Josh then repeats the procedure, working the horse outside of the ring and bringing him back toward the ring.
“I don’t want to kick him into the ring,” Josh said. “I want him to want to go into that ring. As he’s going toward the ring, if he stops, I give him a break, turn him around, take him away from the ring and work him 15-20 more minutes, assuming that’s not too hard for him at his level of training or condition. After two, maybe three times tops, the horse won’t stop. He’ll actually pull you into the ring because he thinks he can rest in there.”
Eventually, you should go back to working the horse in the ring. While you may think this will make the problem recur immediately, Josh has found that it doesn’t.
“Once you get that ‘want to’ attitude built, it doesn’t matter what lesson you’re doing,” Josh said. “Your horse will try harder. You’ve made him think, ‘Is that all you want? Heck, I can do that.’
“It’s not that you’ll never have to teach the lesson again. It’s just that the time in between the corrections gets longer. At first it might take you an hour before you have to correct him again. The second time it might be two days. The third time might be four days. The fifth time might be a week. The sixth time might be a month. You’re always going to have to do it. It’s just that the time in between corrections gets longer.”
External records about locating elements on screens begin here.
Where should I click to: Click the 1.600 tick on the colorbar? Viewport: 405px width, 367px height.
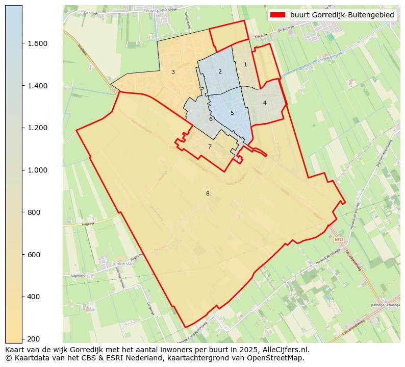(x=38, y=43)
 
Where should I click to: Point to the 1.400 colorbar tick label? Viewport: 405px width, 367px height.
(x=38, y=86)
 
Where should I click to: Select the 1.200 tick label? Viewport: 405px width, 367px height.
(x=38, y=128)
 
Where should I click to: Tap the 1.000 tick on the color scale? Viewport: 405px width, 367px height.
(x=38, y=170)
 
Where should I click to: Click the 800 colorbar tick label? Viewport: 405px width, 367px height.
(x=35, y=212)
You can also use this principle in such situations as when your horse refuses to leave a buddy or refuses to go out on the trail. You work on exercises you want to improve anyway, gradually getting the horse farther away from his buddy or farther out on the trail. You’ve figured out his thought and changed his focus to the job that you’re asking him to do.
Bad Moods
But what about those days when your horse is just in a bad mood? Maybe he didn’t get as much breakfast as he thought he should. Or he spent all night talking to the new horse in the barn.
Why he’s cranky doesn’t matter, assuming that he’s healthy and not sore.
“There are two emotions involved when you’re working a horse,” Josh said. “There’s the horse’s emotion and your emotion. You can’t let the horse’s emotions become yours. Somebody’s going to move, no matter what. Either I’m going to pick up the horse’s attitude, or the horse is going to adopt mine.”
The key, of course, is to convince the horse to do the moving. As Josh puts it, we, in effect, tell the horse, “I can see you’re having a bad day. But that doesn’t mean I’m going to have a bad day.”
Realize that while it’s okay for your horse to have a bad day, you’re not going to give into his emotions and lose your temper. Instead, work on maneuvers, such as serpentines, that give you better control over your horse.
“We think that one exercise has to be for barn sour, another exercise has to be for ring sour and another exercise has to be for horses in a bad mood,” Josh said. “But it’s not that way. You can do any exercise you want. It doesn’t make a difference. Working on any exercise improves the horse’s performance, which earns him a reward, and that improves his attitude.”
Ironically, once you’ve successfully worked through your horse’s bad day, you’ll often find that the two of you work better than ever together the next day.
“The next day the horse may be amazingly better, but you don’t know why,” Josh said. “Well, it’s because of the day before. Even though you thought you had a bad day, you really got a lot accomplished and you got a lot better control of your horse. So those bad days are really good days because you get more accomplished than you think. It might not feel that way that day, but it will feel that way tomorrow.”
Bottom Line
Josh’s three-step lesson can help you solve many problems with your horse.
1. Focus on the horse’s thought and correct the thought before it becomes an incorrect action.
2. Offer your horse enough incentive so that he’ll come to work for you instead of against you.
3. Apply those two principles to your “sour” problems by anticipating his thought and giving him enough work to do that he will focus on the work and not the problem.
These three steps will keep your horse’s blue Mondays down to a minimum so that the two of you can enjoy your time together.